Transport on the island is almost 100% by private motor vehicle, car, van, truck, motorbike and scooter. Bus passengers, cyclists and pedestrians barely make a dent.
At a very conservative estimate there are an average 4,000 motor vehicles on Guernsey roads at any time between 8am and 6pm. Of these, approximately 1,200 are being used for business by the self-employed, private employers or those fulfilling activities for the States of Guernsey.
It costs an employer at least £50 an hour to put these vehicles on the road and there are 2,500 working hours in a year.
That means the total cost to keep these vehicles on the road in Guernsey is £150m. Assuming, conservatively, traffic flow is 33% inefficient, eg a 10-minute journey takes 15 minutes, the annual cost to employers of vehicles stuck in traffic is a whopping £50m.
Despite road traffic being the only practical method of transport on the island, successive governments have failed to implement a meaningful road traffic strategy and none have addressed the road traffic infrastructure.
While we may take comfort when sitting in traffic on Les Banques admiring the view across the Little Russel, listening to Radio 2 traffic updates and feeling smug that we are not stuck on the M25, this impacts us all.
An extra 10 minutes added to a 10-minute journey may easily be dismissed, but do it six times and what should take one hour has cost you two.
When a one-hour journey regularly takes two hours in Leeds, Manchester, Paris or New York, government would look to address it. Immediately after the rail chaos in July this year Manchester’s mayor Andy Burnham quantified the Northern Rail delays at 945,180 passenger hours of delay, 22,504 hours per day, and he expressed his concerns to the Prime Minister. The Northern Powerhouse Project put a cost on this, advising that businesses had lost almost £38m. as a result.
Here government appears not to be aware of the cost of their inaction. Instead they exacerbate the problem by slowing the flow of traffic with courtesy and pelican crossings, reducing speed limits and installing traffic calming measures. In addition, Policy & Resources increases fuel tax annually, further compounding the £50m. loss, impacting businesses’ bottom lines. A loss which, if recovered, would contribute some £10m. annually in income tax to the exchequer. A loss which would reduce government’s own costs as they have a whole regiment of vehicles on the road transporting social workers, carers, inspectors and the States Works fleet of vehicles.

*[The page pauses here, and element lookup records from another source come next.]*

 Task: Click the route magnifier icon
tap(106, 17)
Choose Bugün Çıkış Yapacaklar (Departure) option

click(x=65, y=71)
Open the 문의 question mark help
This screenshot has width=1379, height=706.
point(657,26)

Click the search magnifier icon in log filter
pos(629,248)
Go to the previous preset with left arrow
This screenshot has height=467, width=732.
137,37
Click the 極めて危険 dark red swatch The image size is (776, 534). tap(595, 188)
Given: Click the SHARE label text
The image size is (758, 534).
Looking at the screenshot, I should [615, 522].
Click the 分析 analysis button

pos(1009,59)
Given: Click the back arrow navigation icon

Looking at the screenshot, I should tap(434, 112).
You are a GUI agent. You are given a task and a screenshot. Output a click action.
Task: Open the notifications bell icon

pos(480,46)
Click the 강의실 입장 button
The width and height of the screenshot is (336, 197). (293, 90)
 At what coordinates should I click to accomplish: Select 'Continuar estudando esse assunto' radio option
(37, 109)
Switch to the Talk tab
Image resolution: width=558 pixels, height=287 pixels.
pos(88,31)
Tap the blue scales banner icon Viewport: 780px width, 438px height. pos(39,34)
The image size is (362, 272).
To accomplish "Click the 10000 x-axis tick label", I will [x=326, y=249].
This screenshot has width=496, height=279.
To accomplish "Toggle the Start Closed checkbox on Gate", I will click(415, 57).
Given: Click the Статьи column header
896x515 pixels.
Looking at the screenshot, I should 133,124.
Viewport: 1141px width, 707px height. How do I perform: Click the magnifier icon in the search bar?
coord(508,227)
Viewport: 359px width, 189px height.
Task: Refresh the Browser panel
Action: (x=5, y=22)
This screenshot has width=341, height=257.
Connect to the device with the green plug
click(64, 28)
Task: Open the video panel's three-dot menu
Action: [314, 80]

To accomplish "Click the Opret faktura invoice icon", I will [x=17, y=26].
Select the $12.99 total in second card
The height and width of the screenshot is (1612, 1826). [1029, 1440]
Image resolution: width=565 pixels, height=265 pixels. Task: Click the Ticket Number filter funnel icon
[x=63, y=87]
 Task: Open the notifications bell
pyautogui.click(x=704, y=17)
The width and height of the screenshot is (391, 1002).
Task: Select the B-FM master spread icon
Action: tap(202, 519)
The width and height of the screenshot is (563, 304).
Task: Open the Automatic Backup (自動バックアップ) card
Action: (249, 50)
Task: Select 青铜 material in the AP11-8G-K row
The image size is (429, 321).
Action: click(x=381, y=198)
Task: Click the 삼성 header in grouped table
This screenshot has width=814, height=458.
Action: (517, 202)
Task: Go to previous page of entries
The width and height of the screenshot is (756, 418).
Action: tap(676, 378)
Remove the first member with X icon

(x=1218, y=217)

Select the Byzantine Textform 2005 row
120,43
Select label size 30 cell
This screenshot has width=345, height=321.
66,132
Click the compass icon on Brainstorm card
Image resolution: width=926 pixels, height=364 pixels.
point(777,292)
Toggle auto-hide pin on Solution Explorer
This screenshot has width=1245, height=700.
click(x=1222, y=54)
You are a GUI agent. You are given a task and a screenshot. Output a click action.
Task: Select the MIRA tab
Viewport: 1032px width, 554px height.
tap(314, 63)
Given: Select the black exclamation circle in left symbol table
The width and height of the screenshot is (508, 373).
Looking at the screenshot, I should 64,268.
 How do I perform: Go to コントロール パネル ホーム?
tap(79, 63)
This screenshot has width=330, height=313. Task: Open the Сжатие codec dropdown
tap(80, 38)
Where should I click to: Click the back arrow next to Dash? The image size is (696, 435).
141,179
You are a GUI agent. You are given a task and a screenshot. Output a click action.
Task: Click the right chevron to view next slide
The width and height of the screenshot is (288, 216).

Again, these are conservative figures based on personal research and traffic counts – critically, government is unable to challenge them as it only knows how many vehicles are registered, not how many are actively using the roads and for how long.
Neither does it know how many vehicles pass through the major road junctions. The last traffic count at the Half Way was in 2010 and 2011, when 2,188 vehicles passed through the junction in one hour. That was seven years ago, therefore a 4,000 estimate for vehicles on the whole island’s roads is probably low.
Our government has no plans to address this. Current policy is to vainly hope we abandon our vehicles to ride the bus or get on our bike. Impractical for average road users and impossible for most commercial vehicles such as Ronez, which could not deliver concrete by bike or bus.
The States Strategic Plan of 2009 was to be supported by a family of 10 plans. One of these was to be the Island Infrastructure Plan. Nine years later this plan has not been produced and until it is, the States’ Strategic Plan has no foundation and will continue to teeter like a two-legged stool.
This explains why we find Environment & Infrastructure carrying out random projects with no good reason or scant evidence to prove that they are beneficial to anyone.
Meanwhile the island continues to lose £50m. a year and the exchequer loses £10m. The increase in fuel duty by comparison, if approved, will raise a paltry £0.5m.
It is astonishing to believe that any government would be so indifferent about such losses. Surely it makes sense to produce a truly integrated traffic strategy? Integrated into an island infrastructure plan which would realise some massive savings.
In addition, it would reassure parishes, currently facing massive development, that it is part of a well thought-out plan and not government making it up as it goes along.
. Rob Gill is a douzenier for St Sampson’s. Now semi-retired, he is a qualified civil and structural engineer. As part of his training he studied traffic management with Norfolk County Council and at the California State University Long Beach. In his early career he worked for McAlpine on the M62 and M67 motorways.